Ceux qui me sont tombés des mains

Puisqu’une collection ne peut être parfaite – ou plutôt, parce qu’on a tous et toutes des goûts et des couleurs – quelques titres de Une heure-lumière ne m’ont pas laissé de souvenirs de lectures très vivaces, et je ne les recommande pas forcément pour une première découverte.

Le Choix de Paul J. McLauley est pourtant une belle histoire d’amitié entre deux adolescents, dans un monde où a eu lieu plusieurs catastrophes écologiques. Un Dragon tombe alors du ciel, et les deux ados décident d’aller observer la créature extraterrestre, ce qui entraînera la séparation de leurs chemins… mais hors cela, il ne m’est resté pas grand-chose de cette histoire s’appuyant sur le contact extraterrestre.

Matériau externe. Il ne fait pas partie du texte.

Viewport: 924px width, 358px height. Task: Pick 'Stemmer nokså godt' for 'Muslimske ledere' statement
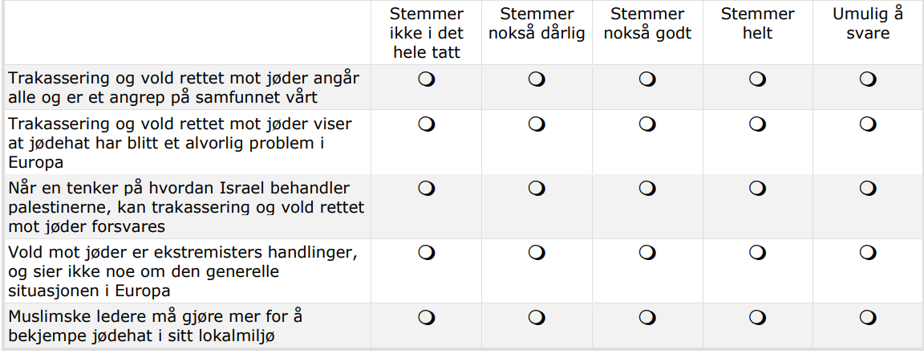647,317
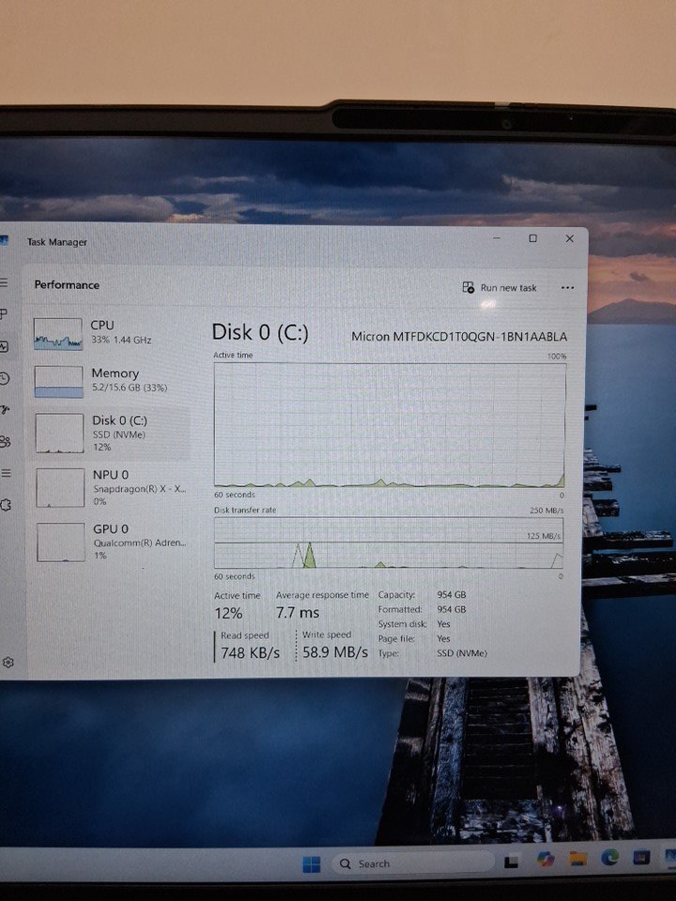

Le Nexus du Docteur Erdmann (Nancy Kress) nous présente Henry Erdmann, un physicien de génie qui vit désormais dans une maison de retraite suite à son âge avancé. Il se résigne à la fin, attendant la mort comme les autres pensionnaires de l’endroit, quand une douleur insupportable vrille son cerveau… reliant son esprit à ceux des autres occupants de l’endroit. Là encore, une intrigue qui ne m’a guère passionnée, mais qui plaira peut-être à d’autres !

De la SF pure et dure

© Une heure-lumière, collection chez Le Bélial’ – Aurélien Police

Si vous êtes plutôt amateur ou amatrice de science-fiction pure et dure, alors c’est peut-être vers ceux-là qu’il faudra vous tourner ! Le regard de Ken Liu est toujours servi par l’écriture magistrale de l’auteur malgré une intrigue un peu convenue : dans un futur très cyberpunk, une enquêtrice traque l’assassin de plusieurs prostituées, à qui on a pris le soin de voler les yeux. Mais si l’héroïne est aussi bonne enquêtrice, c’est aussi parce que son appareil Régulateur gère et canalise ses émotions, pour la rendre efficace sur le terrain et la mener aux choix les plus justes… Une nouvelle qui reprend les codes du polar avec efficacité et un brin d’émotion jusqu’à la toute fin.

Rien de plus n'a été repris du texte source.